**** Records to process ****

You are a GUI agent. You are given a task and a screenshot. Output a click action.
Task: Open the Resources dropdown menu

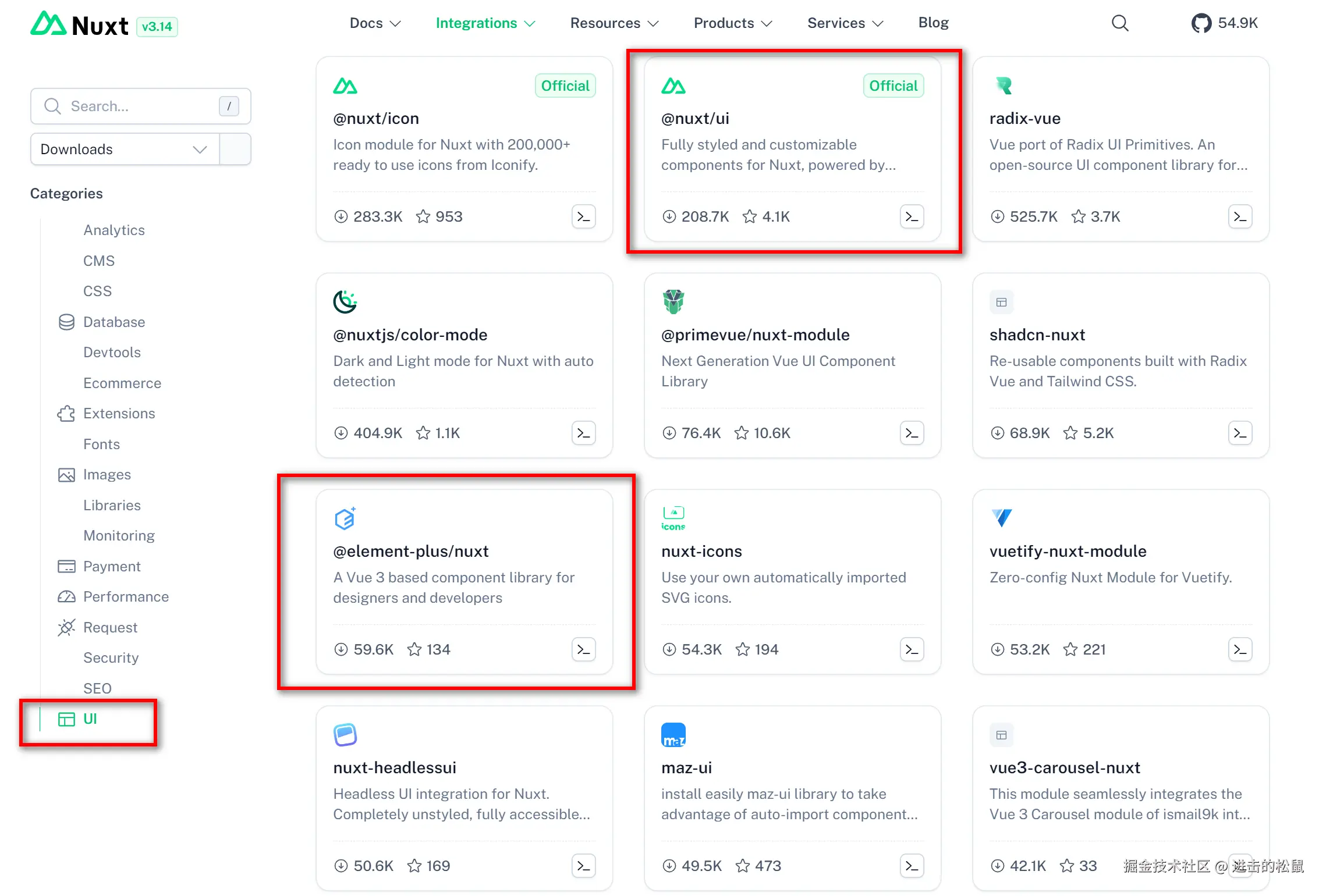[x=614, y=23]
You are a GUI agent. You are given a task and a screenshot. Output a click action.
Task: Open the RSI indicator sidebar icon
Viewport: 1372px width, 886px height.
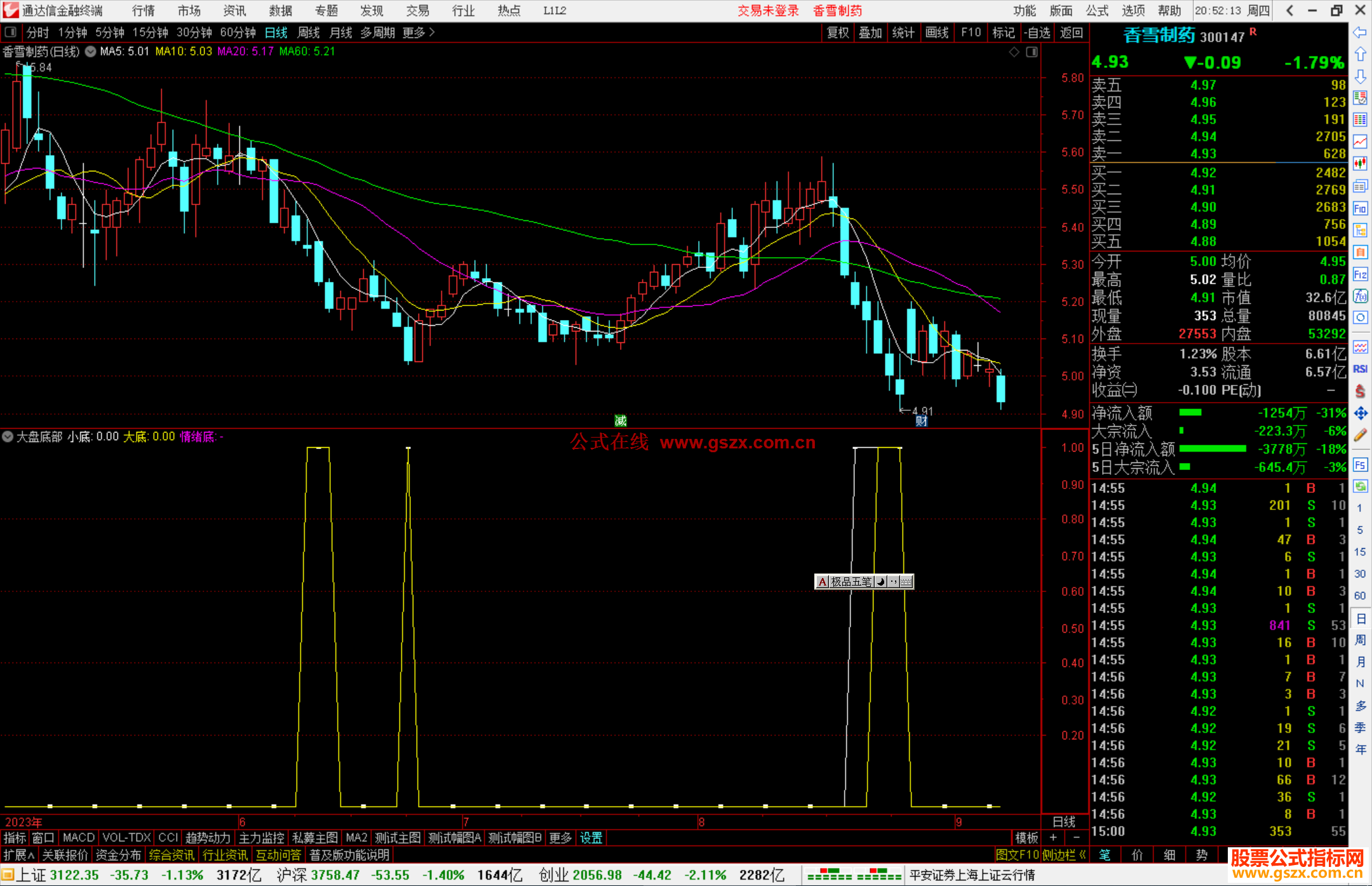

****

Nothing but the lines from the line containing "Task: Open the Resources dropdown menu" through the last line of the records above should be written out, exactly and without the pictures.

Task: Open the Resources dropdown menu

[x=614, y=23]
You are a GUI agent. You are given a task and a screenshot. Output a click action.
Task: Open the RSI indicator sidebar icon
Viewport: 1372px width, 886px height.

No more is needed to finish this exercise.